*** Opening SOURCE DATA ***

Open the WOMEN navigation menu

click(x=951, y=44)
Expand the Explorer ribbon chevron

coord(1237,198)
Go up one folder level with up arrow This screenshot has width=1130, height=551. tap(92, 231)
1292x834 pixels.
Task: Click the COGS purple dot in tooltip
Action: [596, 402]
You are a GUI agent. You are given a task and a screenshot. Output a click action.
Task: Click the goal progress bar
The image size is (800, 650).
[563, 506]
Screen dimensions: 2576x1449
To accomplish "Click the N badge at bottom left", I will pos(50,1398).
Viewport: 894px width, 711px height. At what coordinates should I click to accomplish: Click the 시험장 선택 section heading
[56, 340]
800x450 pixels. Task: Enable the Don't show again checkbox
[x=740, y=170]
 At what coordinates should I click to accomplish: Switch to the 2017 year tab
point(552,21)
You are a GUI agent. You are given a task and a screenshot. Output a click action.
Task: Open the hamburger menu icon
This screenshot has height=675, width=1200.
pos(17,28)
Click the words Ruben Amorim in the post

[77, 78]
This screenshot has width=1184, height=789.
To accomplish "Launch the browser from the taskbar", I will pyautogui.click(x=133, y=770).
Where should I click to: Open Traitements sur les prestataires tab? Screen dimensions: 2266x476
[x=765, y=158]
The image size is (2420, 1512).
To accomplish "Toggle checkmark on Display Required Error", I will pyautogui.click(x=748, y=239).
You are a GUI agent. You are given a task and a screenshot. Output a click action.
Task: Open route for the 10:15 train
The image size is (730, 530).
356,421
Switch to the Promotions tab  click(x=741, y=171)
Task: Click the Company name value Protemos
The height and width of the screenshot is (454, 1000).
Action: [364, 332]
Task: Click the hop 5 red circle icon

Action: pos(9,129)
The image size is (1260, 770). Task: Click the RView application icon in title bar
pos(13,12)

*** Closing SOURCE DATA ***

- PROBLEM STATEMENT:
Everything from the first line of the material through the line containing "The image size is (2420, 1512)." is to be printed exactly; lines after that are to be left out.

- EXERCISE SOLUTION:
Open the WOMEN navigation menu

click(x=951, y=44)
Expand the Explorer ribbon chevron

coord(1237,198)
Go up one folder level with up arrow This screenshot has width=1130, height=551. tap(92, 231)
1292x834 pixels.
Task: Click the COGS purple dot in tooltip
Action: [596, 402]
You are a GUI agent. You are given a task and a screenshot. Output a click action.
Task: Click the goal progress bar
The image size is (800, 650).
[563, 506]
Screen dimensions: 2576x1449
To accomplish "Click the N badge at bottom left", I will pos(50,1398).
Viewport: 894px width, 711px height. At what coordinates should I click to accomplish: Click the 시험장 선택 section heading
[56, 340]
800x450 pixels. Task: Enable the Don't show again checkbox
[x=740, y=170]
 At what coordinates should I click to accomplish: Switch to the 2017 year tab
point(552,21)
You are a GUI agent. You are given a task and a screenshot. Output a click action.
Task: Open the hamburger menu icon
This screenshot has height=675, width=1200.
pos(17,28)
Click the words Ruben Amorim in the post

[77, 78]
This screenshot has width=1184, height=789.
To accomplish "Launch the browser from the taskbar", I will pyautogui.click(x=133, y=770).
Where should I click to: Open Traitements sur les prestataires tab? Screen dimensions: 2266x476
[x=765, y=158]
The image size is (2420, 1512).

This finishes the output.